Once you have a program, you need to test in a live way. Depending on what type of program you build, you may be constricted. For example, Yummy Rummy at GrubHub was considered a sweepstakes, so we could not legally have a control group. A control group is always the best way to test. Sweepstakes laws are at the state level in the U.S., so if you have two states that perform very similarly, that may work. If you don’t, you need to measure pre and post data. Pre and post data is not ideal for a few reasons. The main one is that loyalty programs typically take time to change behavior, and if you turn them off, it will take time for behavior to change in reaction to that as well. You don’t want to be running the program for a over a year, and not be sure if your pre data is still relevant. What typically happens in these scenarios is that programs are pulsed, like the McDonald’s Monopoly game being available for a limited time yearly. There is too much money being spent on a loyalty program typically to not know for sure if it is working or not.

Long Term Success
One other dirty little secret about loyalty programs is that they tend to ebb in effectiveness over time. Humans are motivated by variable rewards, and if your program is static, your users may become used to it, and it may not create long-term behavior change. That is why I recommend creating a variable program. At GrubHub, we made Yummy Rummy available every three orders instead of every order, and the reward could be anything from a free drink to free food for a year. Furthermore, if you lost, you got a consolation prize that was something random from the internet. But, I don’t think that is even enough. You should strive to think of your program as constantly evolving to stay interesting to your users. This will make your program stay effective for longer as well as give you the flexibility to tweak elements to make it more interesting to you as the business. I have seen many companies stuck with a program they no longer think is effective, but too afraid to shelve it because of potential user backlash.

The other advantage of creating a living, evolving program is that, if the original incarnation is effective, you can change it to move users further up your user lifecycle.
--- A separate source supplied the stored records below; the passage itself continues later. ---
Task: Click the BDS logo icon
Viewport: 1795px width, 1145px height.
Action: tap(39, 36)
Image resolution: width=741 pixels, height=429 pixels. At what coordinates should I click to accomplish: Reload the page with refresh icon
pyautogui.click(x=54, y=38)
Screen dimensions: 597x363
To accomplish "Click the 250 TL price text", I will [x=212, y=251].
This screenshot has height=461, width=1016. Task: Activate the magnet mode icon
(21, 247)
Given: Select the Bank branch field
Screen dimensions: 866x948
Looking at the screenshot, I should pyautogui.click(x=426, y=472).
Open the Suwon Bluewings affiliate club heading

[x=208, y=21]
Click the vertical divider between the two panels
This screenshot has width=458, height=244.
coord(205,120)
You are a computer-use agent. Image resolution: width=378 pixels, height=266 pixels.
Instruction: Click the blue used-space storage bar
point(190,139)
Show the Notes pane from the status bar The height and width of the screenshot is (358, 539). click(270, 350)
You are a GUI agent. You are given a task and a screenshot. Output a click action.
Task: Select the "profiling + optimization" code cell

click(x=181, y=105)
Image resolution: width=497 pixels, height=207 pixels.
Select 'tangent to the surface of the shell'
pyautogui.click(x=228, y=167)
For example, let’s say you’re trying to incentivize platform use in your original incarnation of your program. You might be very successful at that, and then find an opportunity to take those same users and get them to use the platform more by incentivizing use cases. Now, you can do that by evolving the same program instead of starting from scratch. Or, you might have taken loyal users and gotten them to use you for more use cases. Now, you can adapt that same program to build a moat around them. This all boils down to what a holistic loyalty program should look like in three steps for most internet businesses:
1) Build loyal users in one use case
2) Increase frequency by incentivizing use cases
3) Build moat around those users

This happens to be how most marketplaces or social networks grow into behemoths. They nail an initial use case, build a loyal user base for that, gradually expand use cases, and then work to keep those users locked into their platform.